Missing data and NamedTuple compatibility

jlapeyre · March 30, 2018, 7:01pm

Agreed. The meta questions don’t belong in this technical discussion. Someone could split this and take the posts. But, I don’t have anything more to add.

ChrisRackauckas · March 30, 2018, 7:12pm

piever:

It seems that some consensus is arising that a completely unified missing data representation will not satisfy all needs and we would need some sort of hybrid. Union{T, Missing} is very good for storing data, but to concatenate lazy operation on iterables of rows it is not ideal (for a series of technical reasons). Based on the implementation of collect_columns (see here) I tend to believe that Union{NonMissing{T}, Missing} would be a good compromise to maintain performance and not rely on inference. Mostly this wrapping and unwrapping could be invisible to the user and be done by JuliaDB, but we need to understand what things need to be implemented for this to happen and this is one of the purposes of this discussion. Query is a very complex piece of software and I’m not sure whether Union{NonMissing{T}, Missing} would suffice there (I simply don’t know that package well enough to have an informed opinion).

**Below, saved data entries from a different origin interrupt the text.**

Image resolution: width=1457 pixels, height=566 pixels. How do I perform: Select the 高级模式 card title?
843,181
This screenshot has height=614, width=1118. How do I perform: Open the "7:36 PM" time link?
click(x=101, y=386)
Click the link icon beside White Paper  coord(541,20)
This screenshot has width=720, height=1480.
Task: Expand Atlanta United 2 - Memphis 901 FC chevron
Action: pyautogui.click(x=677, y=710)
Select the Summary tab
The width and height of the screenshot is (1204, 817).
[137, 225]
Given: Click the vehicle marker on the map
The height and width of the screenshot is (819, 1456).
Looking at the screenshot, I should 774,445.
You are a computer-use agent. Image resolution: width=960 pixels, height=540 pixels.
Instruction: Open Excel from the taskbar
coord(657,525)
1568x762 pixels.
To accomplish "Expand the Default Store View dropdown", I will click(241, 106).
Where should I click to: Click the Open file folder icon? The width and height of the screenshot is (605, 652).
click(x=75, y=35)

Note that now we are already in a hybrid situation (DataValues on one side and Union{T, Missing} on the other side) and this is an effort to remedy that.

This sounds nice. I tend to think that the data layout and optimization is a technical detail that doesn’t have to be represented in the API. Indeed, Julia is all about using generic functions via multiple dispatch and abstract typing to disconnect actions from data representation, and so it sounds like that will be what’s needed here as well. If Union{NonMissing{T}, Missing} gets overloads to work with the same lifting and skipmissing functions, then the end user likely wouldn’t even notice the difference, meaning packages can choose the representation that is best for the application.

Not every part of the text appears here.